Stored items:
==================================================
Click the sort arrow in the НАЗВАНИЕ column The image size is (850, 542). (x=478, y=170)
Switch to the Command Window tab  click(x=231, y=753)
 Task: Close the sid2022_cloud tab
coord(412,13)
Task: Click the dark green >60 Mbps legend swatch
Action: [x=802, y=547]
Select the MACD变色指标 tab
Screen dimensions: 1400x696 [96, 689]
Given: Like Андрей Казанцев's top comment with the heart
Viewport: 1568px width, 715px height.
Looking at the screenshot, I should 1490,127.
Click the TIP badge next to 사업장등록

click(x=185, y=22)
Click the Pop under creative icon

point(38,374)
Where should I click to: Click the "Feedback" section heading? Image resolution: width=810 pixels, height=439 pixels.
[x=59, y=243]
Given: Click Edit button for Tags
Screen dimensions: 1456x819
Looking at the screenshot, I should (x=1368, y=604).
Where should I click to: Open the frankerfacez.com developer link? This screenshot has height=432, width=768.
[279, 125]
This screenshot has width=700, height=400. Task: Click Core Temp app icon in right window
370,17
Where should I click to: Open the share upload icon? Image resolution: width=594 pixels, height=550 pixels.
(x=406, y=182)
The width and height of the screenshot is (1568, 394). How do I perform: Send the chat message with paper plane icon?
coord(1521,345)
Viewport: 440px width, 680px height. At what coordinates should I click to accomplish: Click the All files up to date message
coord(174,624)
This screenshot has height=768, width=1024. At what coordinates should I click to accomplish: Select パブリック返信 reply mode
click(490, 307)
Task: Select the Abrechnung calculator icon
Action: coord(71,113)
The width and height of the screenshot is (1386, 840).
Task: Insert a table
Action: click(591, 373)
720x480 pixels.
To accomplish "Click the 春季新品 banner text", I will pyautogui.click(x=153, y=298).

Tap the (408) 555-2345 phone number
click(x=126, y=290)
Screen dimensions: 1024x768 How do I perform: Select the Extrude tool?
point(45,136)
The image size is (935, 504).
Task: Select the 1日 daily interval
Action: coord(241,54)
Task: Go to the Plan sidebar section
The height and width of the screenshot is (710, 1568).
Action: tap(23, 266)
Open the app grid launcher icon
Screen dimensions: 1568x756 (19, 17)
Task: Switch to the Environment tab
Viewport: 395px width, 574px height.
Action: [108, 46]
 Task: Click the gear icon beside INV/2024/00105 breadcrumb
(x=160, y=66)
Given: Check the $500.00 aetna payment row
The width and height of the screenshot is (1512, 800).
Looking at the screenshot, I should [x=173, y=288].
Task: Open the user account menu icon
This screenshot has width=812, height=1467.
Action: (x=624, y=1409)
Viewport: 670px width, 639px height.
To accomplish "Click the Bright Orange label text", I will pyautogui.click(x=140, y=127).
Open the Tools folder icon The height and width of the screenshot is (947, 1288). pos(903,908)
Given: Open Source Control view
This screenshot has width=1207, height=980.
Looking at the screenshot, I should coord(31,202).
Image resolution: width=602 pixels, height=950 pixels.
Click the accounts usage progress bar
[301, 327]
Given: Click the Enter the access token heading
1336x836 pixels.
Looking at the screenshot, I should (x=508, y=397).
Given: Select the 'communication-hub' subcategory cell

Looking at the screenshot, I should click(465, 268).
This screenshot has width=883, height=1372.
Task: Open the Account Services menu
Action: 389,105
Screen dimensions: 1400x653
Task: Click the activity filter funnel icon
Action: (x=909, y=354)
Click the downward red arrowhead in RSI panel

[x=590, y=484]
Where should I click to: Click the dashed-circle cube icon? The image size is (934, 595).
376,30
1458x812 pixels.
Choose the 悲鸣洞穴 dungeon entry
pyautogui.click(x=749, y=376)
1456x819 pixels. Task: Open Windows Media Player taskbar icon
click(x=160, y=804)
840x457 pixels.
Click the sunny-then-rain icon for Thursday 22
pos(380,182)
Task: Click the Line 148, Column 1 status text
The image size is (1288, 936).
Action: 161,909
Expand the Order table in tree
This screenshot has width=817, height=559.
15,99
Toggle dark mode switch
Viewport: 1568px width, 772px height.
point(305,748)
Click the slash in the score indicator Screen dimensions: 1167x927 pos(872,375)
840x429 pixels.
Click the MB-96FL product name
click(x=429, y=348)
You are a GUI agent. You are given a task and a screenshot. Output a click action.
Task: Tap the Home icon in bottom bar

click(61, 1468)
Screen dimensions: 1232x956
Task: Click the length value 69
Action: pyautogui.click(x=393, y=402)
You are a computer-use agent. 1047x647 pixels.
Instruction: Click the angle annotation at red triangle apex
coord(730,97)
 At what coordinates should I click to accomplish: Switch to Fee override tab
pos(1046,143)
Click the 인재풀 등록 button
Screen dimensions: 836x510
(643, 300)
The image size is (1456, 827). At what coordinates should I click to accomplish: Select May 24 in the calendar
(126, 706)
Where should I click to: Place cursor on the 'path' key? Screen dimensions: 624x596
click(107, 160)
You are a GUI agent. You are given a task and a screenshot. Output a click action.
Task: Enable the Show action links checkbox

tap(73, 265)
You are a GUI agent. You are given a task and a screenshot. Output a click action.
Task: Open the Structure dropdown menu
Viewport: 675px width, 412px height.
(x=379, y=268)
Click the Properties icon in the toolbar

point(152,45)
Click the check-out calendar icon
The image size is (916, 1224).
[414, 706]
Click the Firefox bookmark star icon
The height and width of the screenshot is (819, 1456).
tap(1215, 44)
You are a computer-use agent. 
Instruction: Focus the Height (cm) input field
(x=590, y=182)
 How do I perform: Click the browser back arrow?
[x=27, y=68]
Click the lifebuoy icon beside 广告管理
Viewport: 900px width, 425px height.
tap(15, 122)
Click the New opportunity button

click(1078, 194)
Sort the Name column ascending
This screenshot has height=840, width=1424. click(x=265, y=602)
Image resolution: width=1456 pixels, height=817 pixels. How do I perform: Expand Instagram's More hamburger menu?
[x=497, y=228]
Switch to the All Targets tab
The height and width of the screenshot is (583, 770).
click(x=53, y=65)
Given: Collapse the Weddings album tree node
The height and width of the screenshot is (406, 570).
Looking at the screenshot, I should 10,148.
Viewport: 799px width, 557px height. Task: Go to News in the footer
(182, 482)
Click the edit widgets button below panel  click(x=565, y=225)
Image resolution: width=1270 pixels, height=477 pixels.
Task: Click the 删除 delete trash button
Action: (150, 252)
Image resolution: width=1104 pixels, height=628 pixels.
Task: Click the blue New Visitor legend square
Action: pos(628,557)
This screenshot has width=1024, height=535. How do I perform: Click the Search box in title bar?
==================================================
» WORK TO COMPLETE
Please convert every line of the stored items above into a JSON list of strings, one string per line. Leave out the blank lines.

» OUTPUT BELOW
[
  "Click the sort arrow in the НАЗВАНИЕ column The image size is (850, 542). (x=478, y=170)",
  "Switch to the Command Window tab  click(x=231, y=753)",
  " Task: Close the sid2022_cloud tab",
  "coord(412,13)",
  "Task: Click the dark green >60 Mbps legend swatch",
  "Action: [x=802, y=547]",
  "Select the MACD变色指标 tab",
  "Screen dimensions: 1400x696 [96, 689]",
  "Given: Like Андрей Казанцев's top comment with the heart",
  "Viewport: 1568px width, 715px height.",
  "Looking at the screenshot, I should 1490,127.",
  "Click the TIP badge next to 사업장등록",
  "click(x=185, y=22)",
  "Click the Pop under creative icon",
  "point(38,374)",
  "Where should I click to: Click the \"Feedback\" section heading? Image resolution: width=810 pixels, height=439 pixels.",
  "[x=59, y=243]",
  "Given: Click Edit button for Tags",
  "Screen dimensions: 1456x819",
  "Looking at the screenshot, I should (x=1368, y=604).",
  "Where should I click to: Open the frankerfacez.com developer link? This screenshot has height=432, width=768.",
  "[279, 125]",
  "This screenshot has width=700, height=400. Task: Click Core Temp app icon in right window",
  "370,17",
  "Where should I click to: Open the share upload icon? Image resolution: width=594 pixels, height=550 pixels.",
  "(x=406, y=182)",
  "The width and height of the screenshot is (1568, 394). How do I perform: Send the chat message with paper plane icon?",
  "coord(1521,345)",
  "Viewport: 440px width, 680px height. At what coordinates should I click to accomplish: Click the All files up to date message",
  "coord(174,624)",
  "This screenshot has height=768, width=1024. At what coordinates should I click to accomplish: Select パブリック返信 reply mode",
  "click(490, 307)",
  "Task: Select the Abrechnung calculator icon",
  "Action: coord(71,113)",
  "The width and height of the screenshot is (1386, 840).",
  "Task: Insert a table",
  "Action: click(591, 373)",
  "720x480 pixels.",
  "To accomplish \"Click the 春季新品 banner text\", I will pyautogui.click(x=153, y=298).",
  "Tap the (408) 555-2345 phone number",
  "click(x=126, y=290)",
  "Screen dimensions: 1024x768 How do I perform: Select the Extrude tool?",
  "point(45,136)",
  "The image size is (935, 504).",
  "Task: Select the 1日 daily interval",
  "Action: coord(241,54)",
  "Task: Go to the Plan sidebar section",
  "The height and width of the screenshot is (710, 1568).",
  "Action: tap(23, 266)",
  "Open the app grid launcher icon",
  "Screen dimensions: 1568x756 (19, 17)",
  "Task: Switch to the Environment tab",
  "Viewport: 395px width, 574px height.",
  "Action: [108, 46]",
  " Task: Click the gear icon beside INV/2024/00105 breadcrumb",
  "(x=160, y=66)",
  "Given: Check the $500.00 aetna payment row",
  "The width and height of the screenshot is (1512, 800).",
  "Looking at the screenshot, I should [x=173, y=288].",
  "Task: Open the user account menu icon",
  "This screenshot has width=812, height=1467.",
  "Action: (x=624, y=1409)",
  "Viewport: 670px width, 639px height.",
  "To accomplish \"Click the Bright Orange label text\", I will pyautogui.click(x=140, y=127).",
  "Open the Tools folder icon The height and width of the screenshot is (947, 1288). pos(903,908)",
  "Given: Open Source Control view",
  "This screenshot has width=1207, height=980.",
  "Looking at the screenshot, I should coord(31,202).",
  "Image resolution: width=602 pixels, height=950 pixels.",
  "Click the accounts usage progress bar",
  "[301, 327]",
  "Given: Click the Enter the access token heading",
  "1336x836 pixels.",
  "Looking at the screenshot, I should (x=508, y=397).",
  "Given: Select the 'communication-hub' subcategory cell",
  "Looking at the screenshot, I should click(465, 268).",
  "This screenshot has width=883, height=1372.",
  "Task: Open the Account Services menu",
  "Action: 389,105",
  "Screen dimensions: 1400x653",
  "Task: Click the activity filter funnel icon",
  "Action: (x=909, y=354)",
  "Click the downward red arrowhead in RSI panel",
  "[x=590, y=484]",
  "Where should I click to: Click the dashed-circle cube icon? The image size is (934, 595).",
  "376,30",
  "1458x812 pixels.",
  "Choose the 悲鸣洞穴 dungeon entry",
  "pyautogui.click(x=749, y=376)",
  "1456x819 pixels. Task: Open Windows Media Player taskbar icon",
  "click(x=160, y=804)",
  "840x457 pixels.",
  "Click the sunny-then-rain icon for Thursday 22",
  "pos(380,182)",
  "Task: Click the Line 148, Column 1 status text",
  "The image size is (1288, 936).",
  "Action: 161,909",
  "Expand the Order table in tree",
  "This screenshot has width=817, height=559.",
  "15,99",
  "Toggle dark mode switch",
  "Viewport: 1568px width, 772px height.",
  "point(305,748)",
  "Click the slash in the score indicator Screen dimensions: 1167x927 pos(872,375)",
  "840x429 pixels.",
  "Click the MB-96FL product name",
  "click(x=429, y=348)",
  "You are a GUI agent. You are given a task and a screenshot. Output a click action.",
  "Task: Tap the Home icon in bottom bar",
  "click(61, 1468)",
  "Screen dimensions: 1232x956",
  "Task: Click the length value 69",
  "Action: pyautogui.click(x=393, y=402)",
  "You are a computer-use agent. 1047x647 pixels.",
  "Instruction: Click the angle annotation at red triangle apex",
  "coord(730,97)",
  " At what coordinates should I click to accomplish: Switch to Fee override tab",
  "pos(1046,143)",
  "Click the 인재풀 등록 button",
  "Screen dimensions: 836x510",
  "(643, 300)",
  "The image size is (1456, 827). At what coordinates should I click to accomplish: Select May 24 in the calendar",
  "(126, 706)",
  "Where should I click to: Place cursor on the 'path' key? Screen dimensions: 624x596",
  "click(107, 160)",
  "You are a GUI agent. You are given a task and a screenshot. Output a click action.",
  "Task: Enable the Show action links checkbox",
  "tap(73, 265)",
  "You are a GUI agent. You are given a task and a screenshot. Output a click action.",
  "Task: Open the Structure dropdown menu",
  "Viewport: 675px width, 412px height.",
  "(x=379, y=268)",
  "Click the Properties icon in the toolbar",
  "point(152,45)",
  "Click the check-out calendar icon",
  "The image size is (916, 1224).",
  "[414, 706]",
  "Click the Firefox bookmark star icon",
  "The height and width of the screenshot is (819, 1456).",
  "tap(1215, 44)",
  "You are a computer-use agent. ",
  "Instruction: Focus the Height (cm) input field",
  "(x=590, y=182)",
  " How do I perform: Click the browser back arrow?",
  "[x=27, y=68]",
  "Click the lifebuoy icon beside 广告管理",
  "Viewport: 900px width, 425px height.",
  "tap(15, 122)",
  "Click the New opportunity button",
  "click(1078, 194)",
  "Sort the Name column ascending",
  "This screenshot has height=840, width=1424. click(x=265, y=602)",
  "Image resolution: width=1456 pixels, height=817 pixels. How do I perform: Expand Instagram's More hamburger menu?",
  "[x=497, y=228]",
  "Switch to the All Targets tab",
  "The height and width of the screenshot is (583, 770).",
  "click(x=53, y=65)",
  "Given: Collapse the Weddings album tree node",
  "The height and width of the screenshot is (406, 570).",
  "Looking at the screenshot, I should 10,148.",
  "Viewport: 799px width, 557px height. Task: Go to News in the footer",
  "(182, 482)",
  "Click the edit widgets button below panel  click(x=565, y=225)",
  "Image resolution: width=1270 pixels, height=477 pixels.",
  "Task: Click the 删除 delete trash button",
  "Action: (150, 252)",
  "Image resolution: width=1104 pixels, height=628 pixels.",
  "Task: Click the blue New Visitor legend square",
  "Action: pos(628,557)",
  "This screenshot has width=1024, height=535. How do I perform: Click the Search box in title bar?"
]